Comparison of Early Retreatment with the Standard Regimen in Verteporfin Therapy of Neovascular Age-Related Macular Degeneration

Abstract

To compare the efficacy and safety of early retreatment with verteporfin therapy with that of approved standard verteporfin therapy in neovascular age-related macular degeneration. Prospective, randomized, multicenter clinical trial. Two hundred three patients with predominantly classic choroidal neovascularization secondary to age-related macular degeneration. Throughout the first 6 months of follow-up, patients received retreatment with verteporfin therapy either every 2 months (group A) or 3 months (group B).
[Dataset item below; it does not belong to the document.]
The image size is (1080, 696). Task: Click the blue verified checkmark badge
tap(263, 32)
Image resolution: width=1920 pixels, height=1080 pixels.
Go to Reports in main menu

From 6 to 12 months, both groups received retreatment at 3-month intervals. The primary outcome of the study was best-corrected mean visual acuity as measured using the Early Treatment Diabetic Retinopathy Study protocol. The secondary outcomes were percentage of patients losing at least 3 lines of vision, percentage of patients gaining at least 1 line of vision, and lesion size based on the greatest linear dimension (GLD) documented by fluorescein angiography, impact of initial lesion size, and retreatment rate as well as safety. Visual acuity was similar in both groups at baseline with a mean visual acuity of 20/100(-1). During the 12 months of follow-up, mean visual acuity was better in the early retreatment group at all intervals; however, no statistically significant benefit was seen in the overall population at any time (P>0.1). At month 12, mean visual acuity was 20/160(+1) in group A and 20/160(-1) in group B. There was a trend for better outcomes in the early retreatment group with regard to loss of less than 3 lines of vision at 12 months (61% vs. 51.7%). No statistically significant difference was seen with regard to lesion size for either group throughout follow-up with a final GLD of the lesion of 2790 microm (group A) and 2996 microm (group B). However, subgroup analysis indicated a statistically relevant benefit (P< or =0.004) for patients with small lesions (GLD<2000 microm) at baseline receiving early retreatment. Early retreatment in 2-month intervals did not show a significant overall benefit at 1 year of follow-up compared with the standard regimen. However, smaller lesions seemed to benefit from early retreatment with verteporfin therapy in contrast to larger lesions.